Panair do Brasil - was formed on 29 October 1930 as Nyrba do Brasil, being taken over by Pan American, which renbamed the company Panair do Brasil on 15 September the same year. The company used Sikorski S-38, later S-43, then DC-2s, Lockheed 18s and DC-3s. On 31 March 1946, the first of three L-049 Constellations ordered by Pan American for its subsidiary, arrived in Rio on delivery.
c/n 2049 PP-PCF during a check flight over the Californian coast, March 1946, Lockheed Archives.
This was the first aircraft of a foreign airline to land at then new London Heathrow airport on 16 April 1946. Later the same month, the first scheduled service from Rio to London (via Recife, Dakar, Lisbon and Paris).
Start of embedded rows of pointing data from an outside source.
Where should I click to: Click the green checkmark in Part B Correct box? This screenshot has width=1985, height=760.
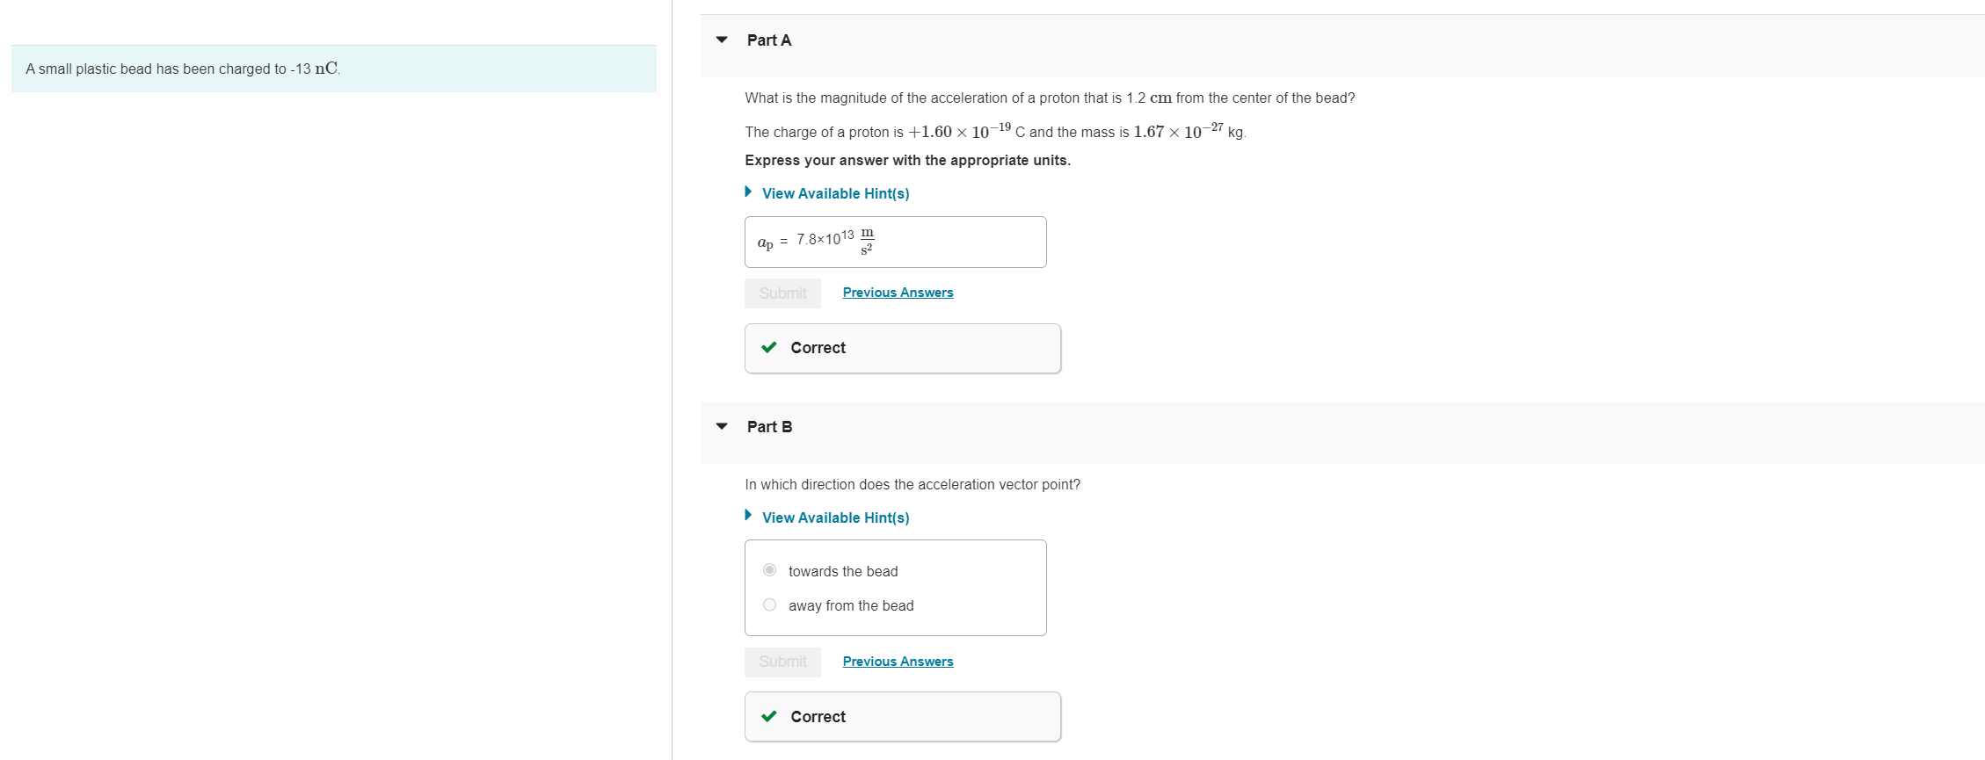[769, 716]
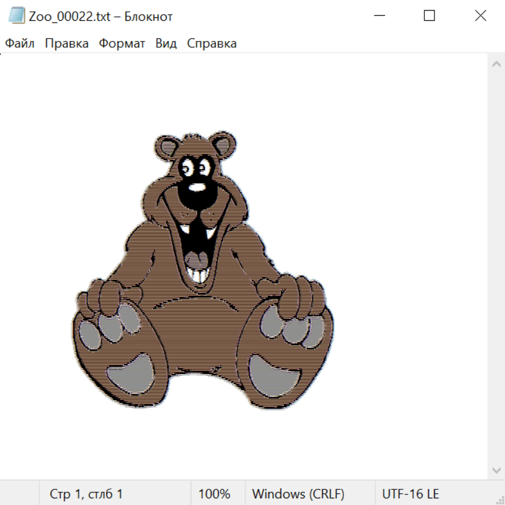Open the Формат menu
505x505 pixels.
pos(122,43)
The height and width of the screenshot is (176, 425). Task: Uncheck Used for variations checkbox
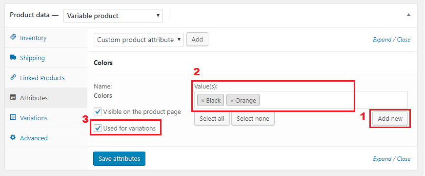(97, 128)
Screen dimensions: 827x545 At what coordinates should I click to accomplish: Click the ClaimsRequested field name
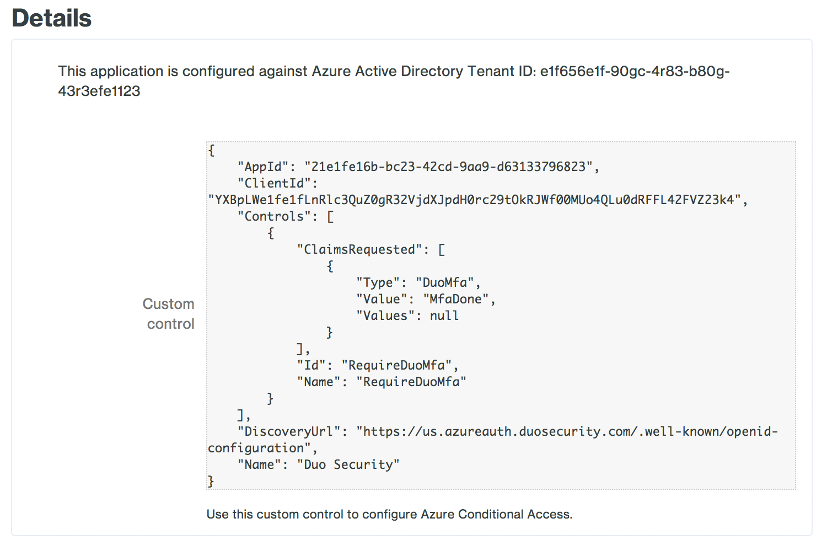pos(361,249)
With the arrival of the second 049 on 1 July 1946 a second round trip a week to Europe was started, one now terminating at Paris, the other at London. By April 1949 the 1000th Atlantic crossing had been made by the 049s, and the network had been extended to Zurich and Madrid in Europe and Montevideo in South America. Early in 1957 most of the European routes were taken over by DC-7C's and these Constellations were released to the domestic network. By end of 1958, the only Panair Connie flights to Europe were the twice weekly Rome, Istanbul and Beirut services. Early 1959 saw the peak of Constellation operations, when twelve Connies were operated. In March 1961 the newly delivered DC-8 had replaced the DC-7Cs on international routes and longer domestic routes were allocated to the DC-7Cs.
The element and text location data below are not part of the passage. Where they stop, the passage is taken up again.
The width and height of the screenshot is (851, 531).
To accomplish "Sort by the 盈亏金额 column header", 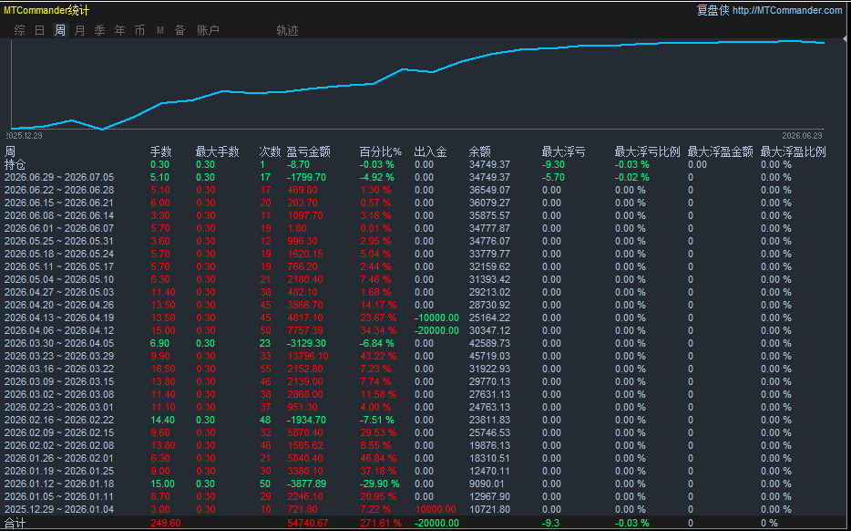I will pos(308,151).
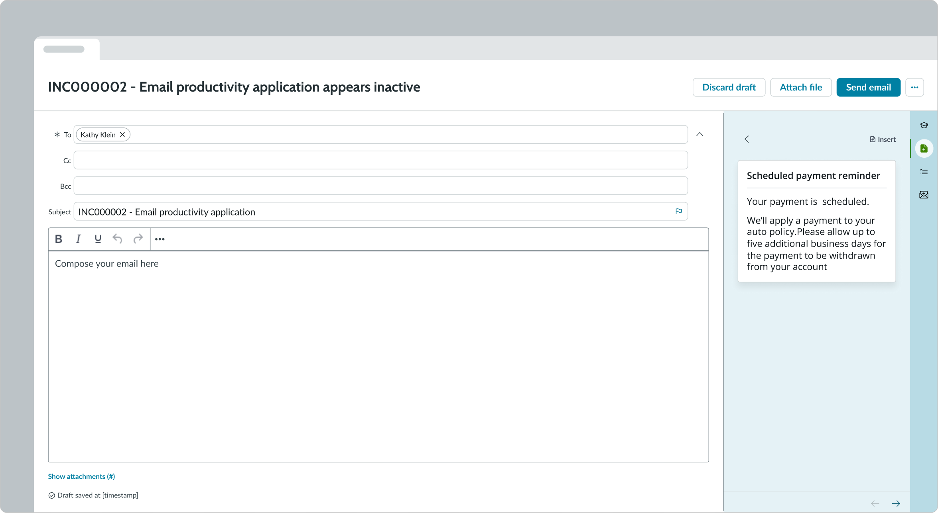This screenshot has width=938, height=513.
Task: Select the green response templates sidebar icon
Action: tap(924, 149)
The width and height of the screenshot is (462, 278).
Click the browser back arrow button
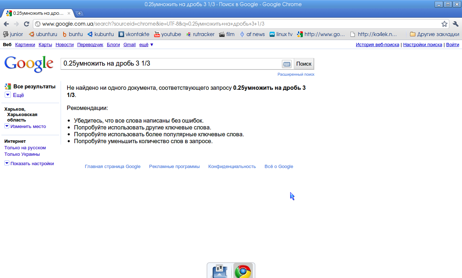click(x=6, y=24)
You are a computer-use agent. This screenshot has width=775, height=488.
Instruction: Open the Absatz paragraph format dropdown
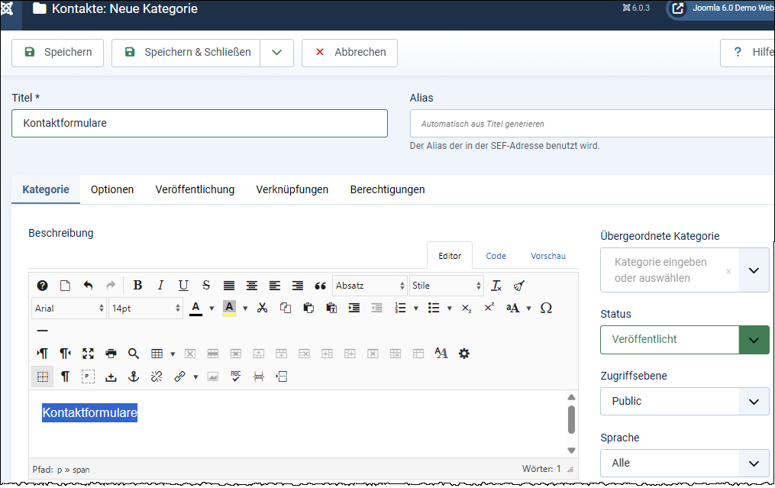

c/n 2033 PP-PDD L-049 seen at Rio, May 1963, Zoggavia Collection.
The Connie fleet suffered a number of setbacks when between 1961 and 1962 four aircraft were lost in accidents. During 1963 two further Connies were damaged in accidents, others were had been withdrawn, thus bringing the Connie fleet down to 3 aircraft at the end of the year. On 10 February 1965, the three remaining Connies were still operating the Rio - Belem - Manaos schedule, and the three times weekly Rio to Belem service, Panair do Brasil was grounded by presidential decree, and declared bankrupt on 16 February 1965. The international routes were taken over by Varig, and the domestic network to Vasp. The remaining Connies were stored at Rio, were they later were auctioned, but most of them scrapped.